→ Tasks and exercises:
1 - For each statement below, decide whether it agrees with the Kristopher Corporation passage. Answer yes or no and quote the words from the passage that decide it.
(a) The corporation's fiscal year ends on December 31.
(b) Equipment & Machinery is assumed to have a residual value of 5%.
(c) Buildings are depreciated over 40 years using the double-declining-balance method.
2 - List every dollar amount that appears in the Kristopher Corporation passage.

→ Selected passage:
-- START --
The Kristopher Corporation, a manufacturer of steel products, began operations on January 1, 2021. They have a December 31 year-end. The following information has been attained from the companys records and personnel:

Depreciation is computed from the first of the month of acquisition to the first of the month of disposition.

Residual value is assumed, unless stated differently, as follows:

Buildings 5%

Equipment & Machinery 10%

Estimated useful lives and depreciation method is assumed, unless stated differently, as follows:

Buildings 40 years SL

Equipment & Machinery 10 years DDB

Required:

Land A and Building A were acquired on January 1, 2022 from a predecessor corporation. Kristopher paid $1,250,000 for the land and building together. The total cost was allocated between land and building as follows: Land $200,000 and Building $1,050,000. Calculate the book value of the building at December 31, 2022.
-- END --
→ Entries:
-- START --
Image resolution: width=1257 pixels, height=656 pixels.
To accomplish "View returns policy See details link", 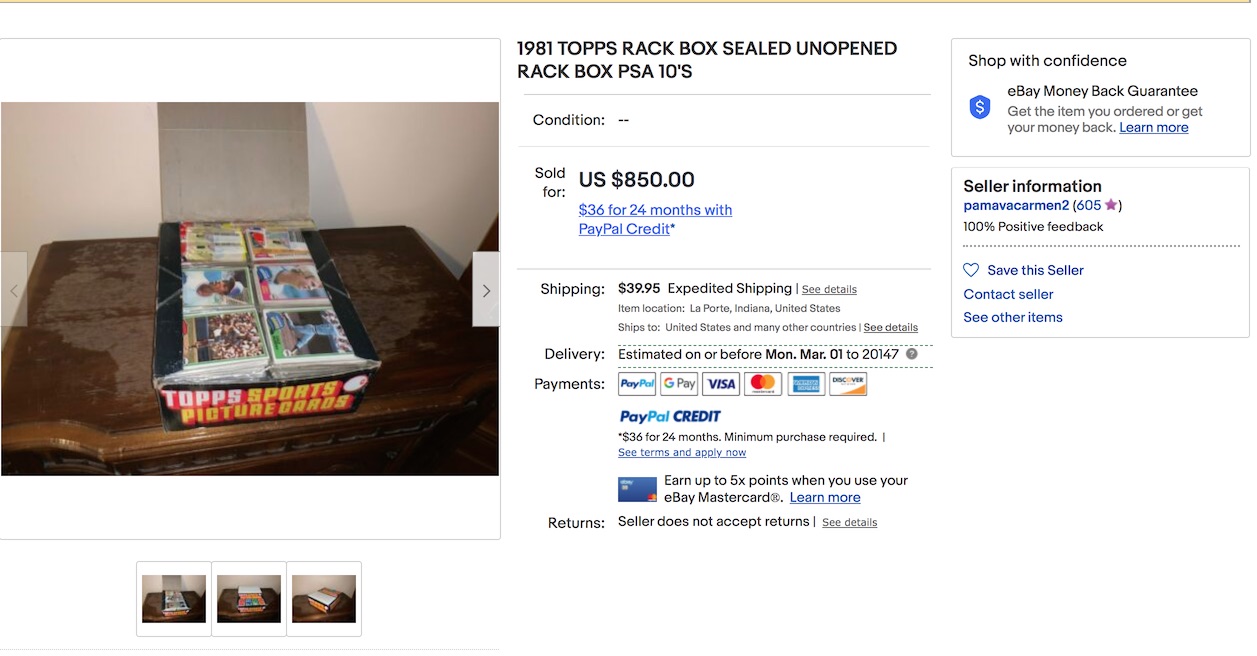I will [849, 523].
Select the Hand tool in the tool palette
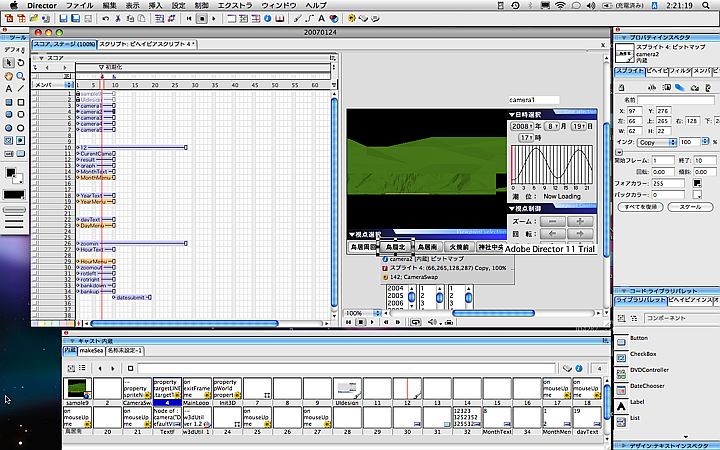720x450 pixels. click(x=8, y=75)
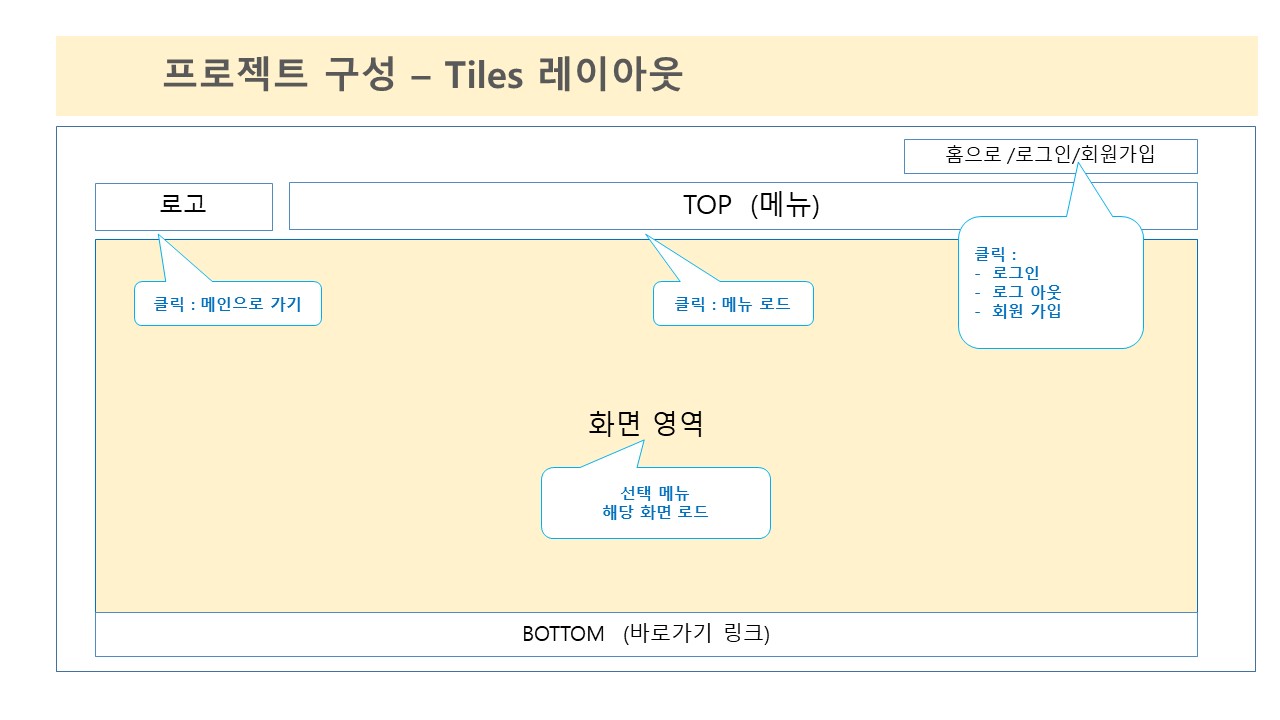Click the BOTTOM (바로가기 링크) footer

tap(646, 634)
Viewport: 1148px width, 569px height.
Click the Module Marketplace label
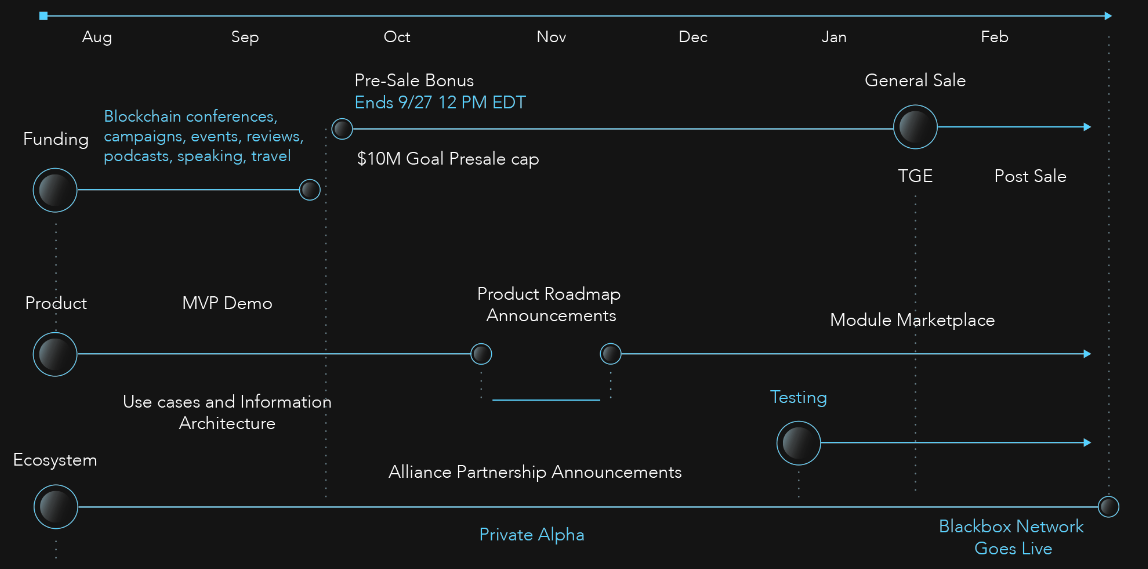[x=912, y=320]
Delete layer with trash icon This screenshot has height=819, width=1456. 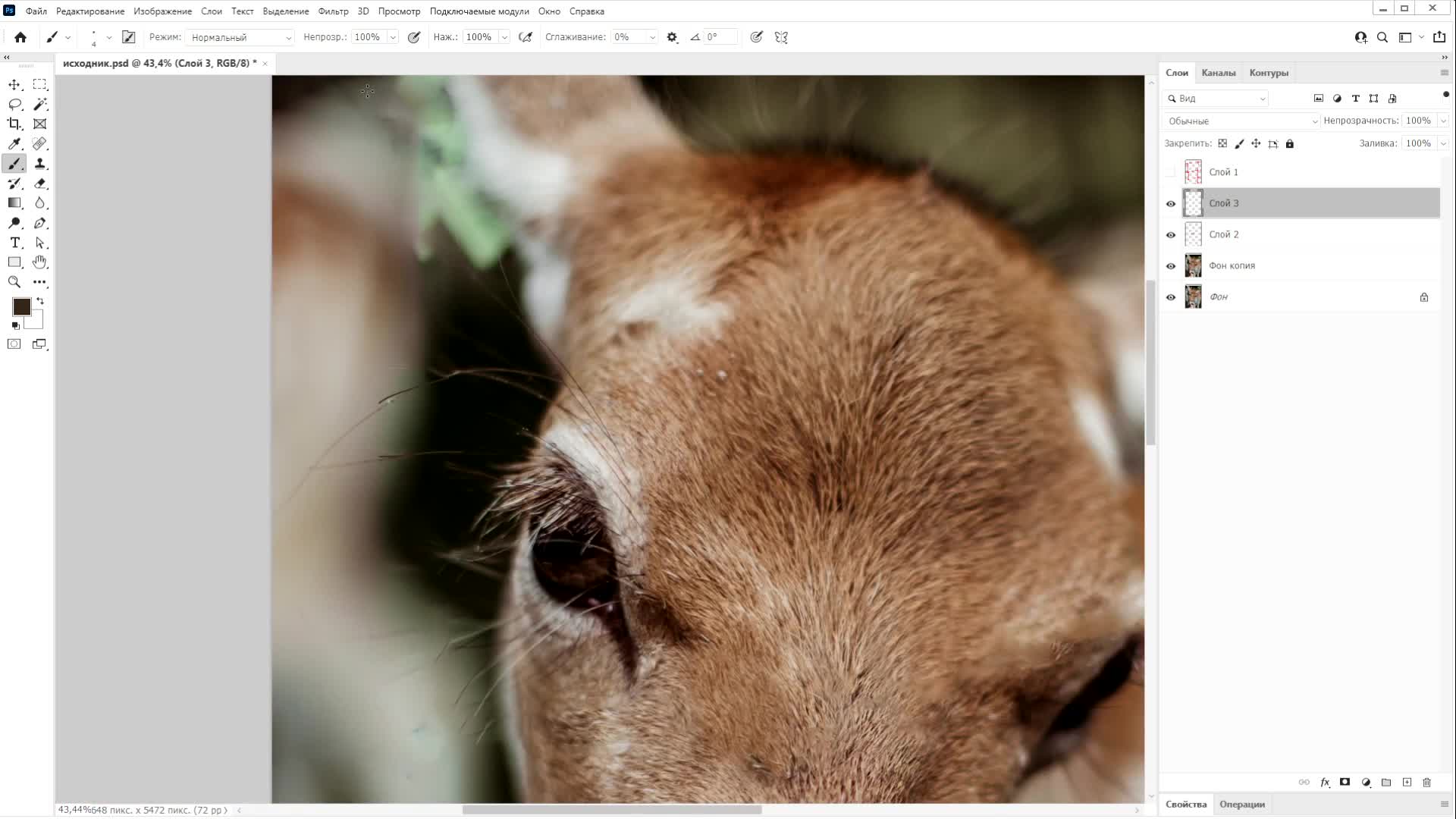pyautogui.click(x=1426, y=782)
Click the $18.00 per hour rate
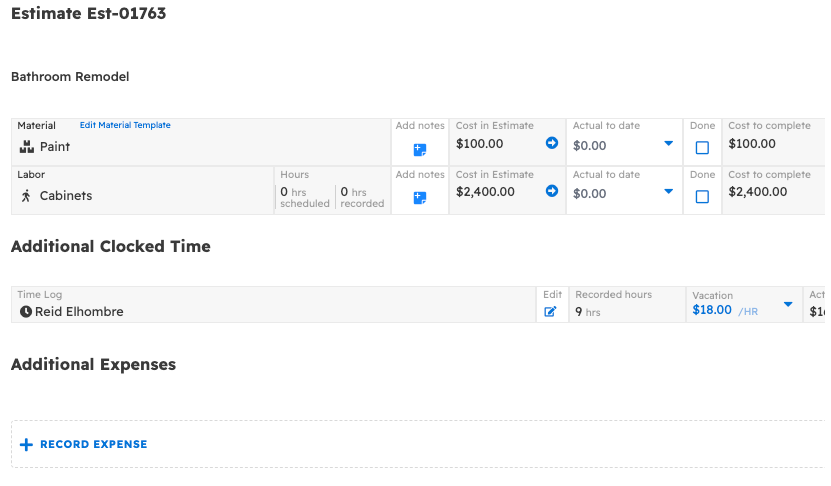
-- END --
→ Solutions to the tasks:
1 -
(a) Yes: "They have a December 31 year-end."
(b) No: "Equipment & Machinery 10%"
(c) No: "Buildings 40 years SL"

2 -
$1,250,000
$200,000
$1,050,000